Machine Learning in Health and Biomedical Sciences

Collaborative Specialization



The Collaborative Specialization in Machine Learning in Health and Biomedical Science is an interdisciplinary training field that is designed to enable students apply modern machine learning approaches to improve human health and well-being. Innovations in health and biomedical science are increasingly driven by large sets of genetic, physiological, imaging, and behavioral data, and the algorithms necessary to analyze them.

The specialization provides a solid foundation in machine learning and artificial intelligence techniques, and its application to problems in health and biomedical sciences. Special training is provided in project development, end-user engagement, and a reflected practice that considers the ethical implication of the developed techniques.

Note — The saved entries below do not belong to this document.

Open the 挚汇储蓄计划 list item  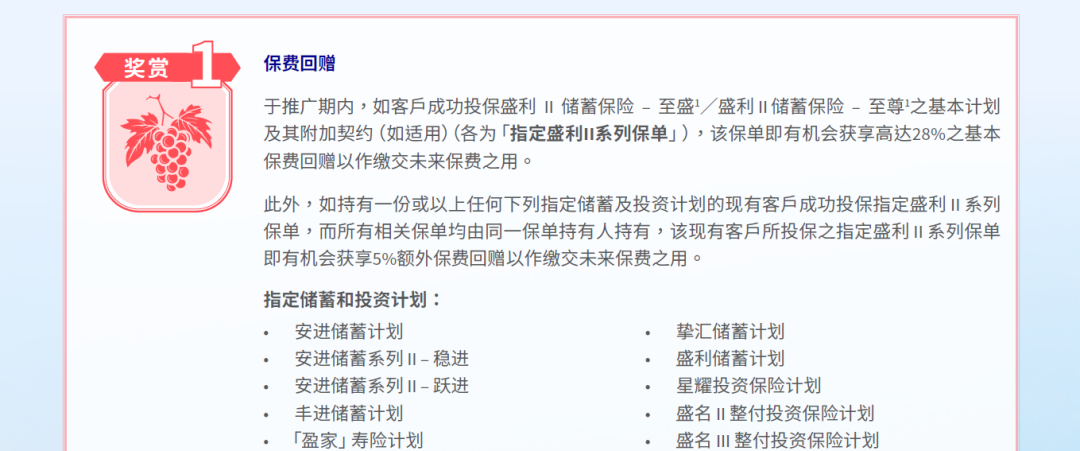[729, 332]
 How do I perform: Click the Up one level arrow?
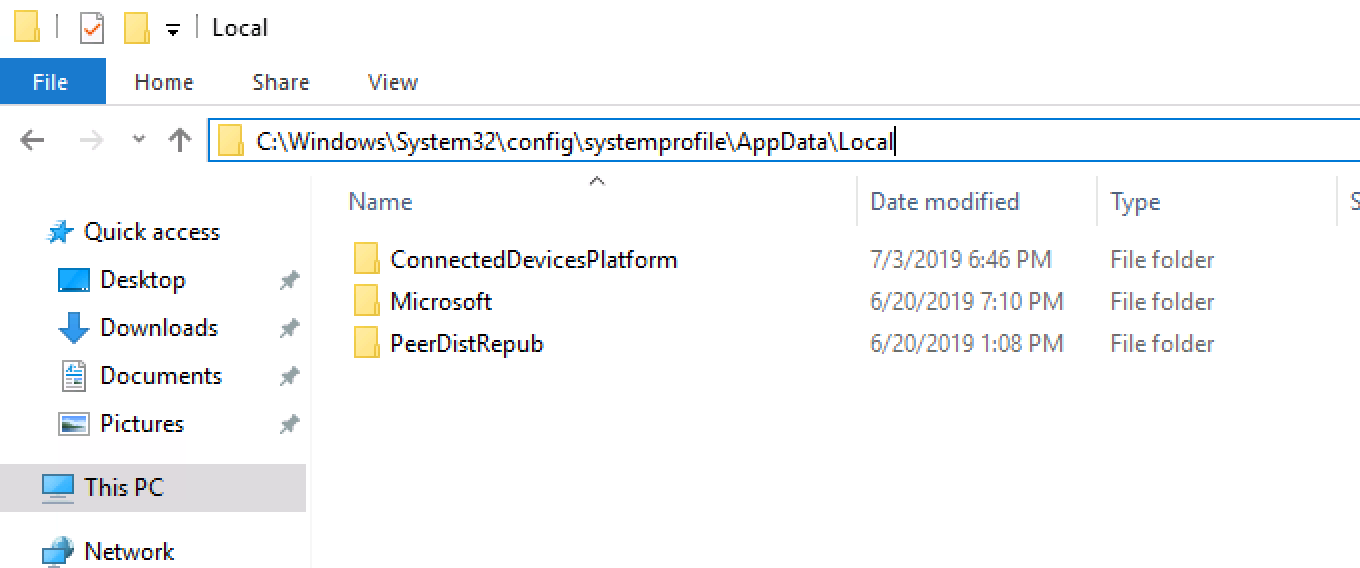tap(180, 141)
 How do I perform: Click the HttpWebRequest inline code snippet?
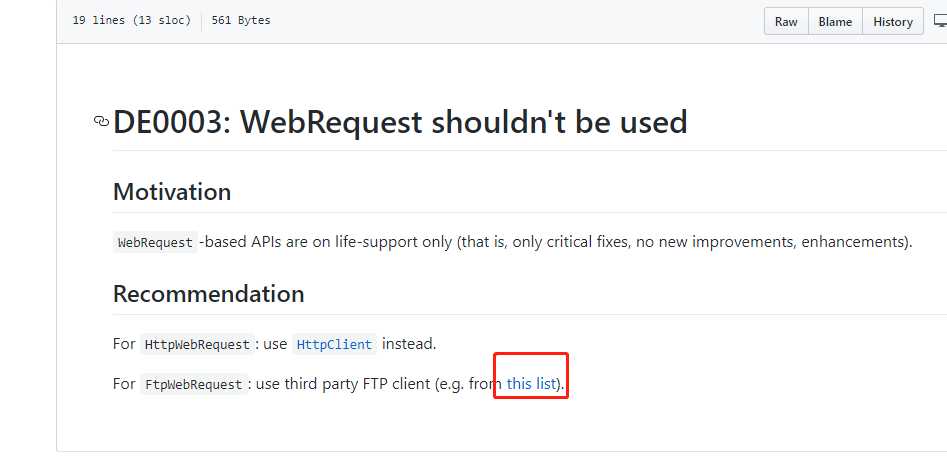click(197, 344)
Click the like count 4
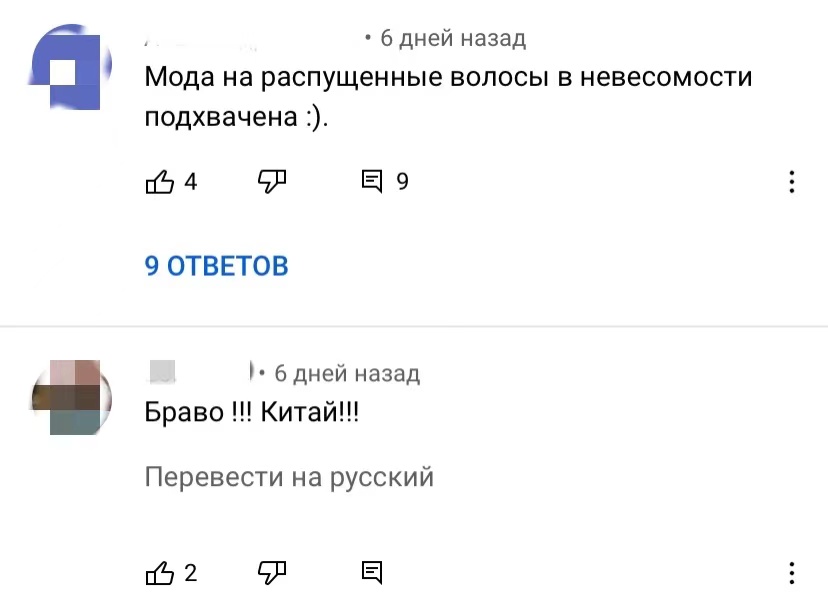 coord(191,182)
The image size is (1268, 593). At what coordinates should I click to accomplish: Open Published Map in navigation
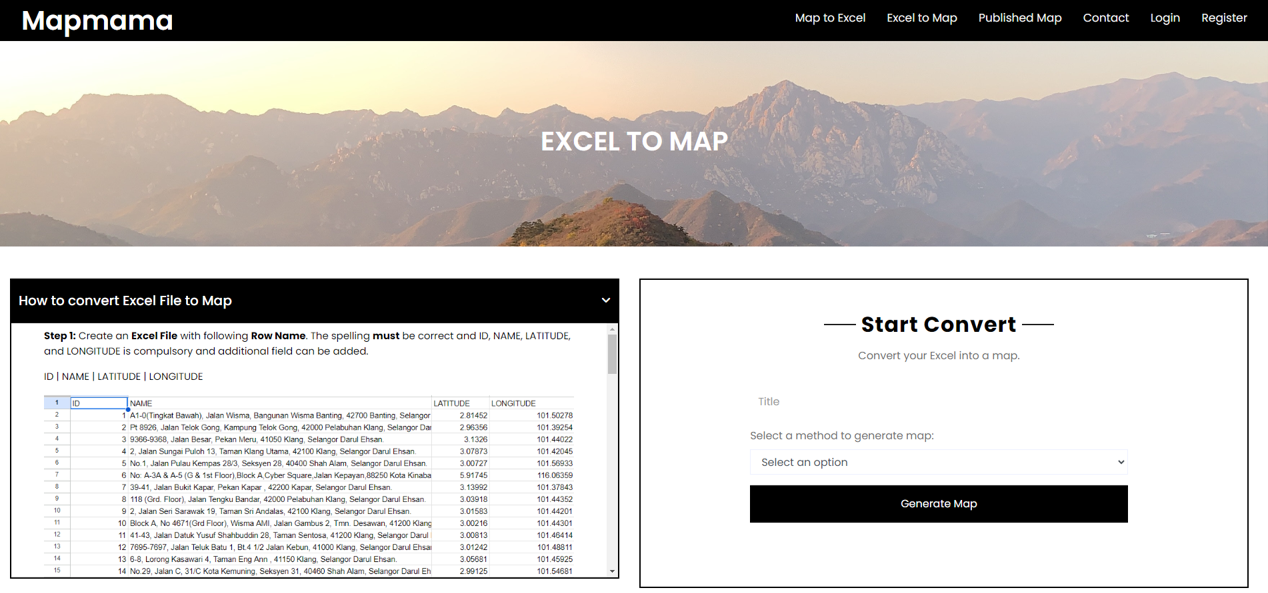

Students are required to pass one foundational and at least one applied machine learning course, and to complete a thesis in their home program that is relevant to the field. The core-seminar provides Entrepreneurial, communication, ethical, and project management training that prepares the students for a career in this rapidly growing sector of the Canadian industry.

Program Length

  • Varies depending on a student’s home degree program.

Program Design

  • Full-time study
  • Thesis-based

Admission Requirements

  • Successful admission to a graduate program that is part of the Collaborative Specialization.
  • A proposed thesis topic that is eligible with respect to the Collaborative Specialization is required for admission. The thesis title and topic (in form of a one-page abstract) needs to be submitted to the CS steering committee prior to admission to the collaborative specialization.

English Language Proficiency

  • Requirements of the student’s home degree program need to be met.

Application Deadline

  • Please see the individual home program deadlines.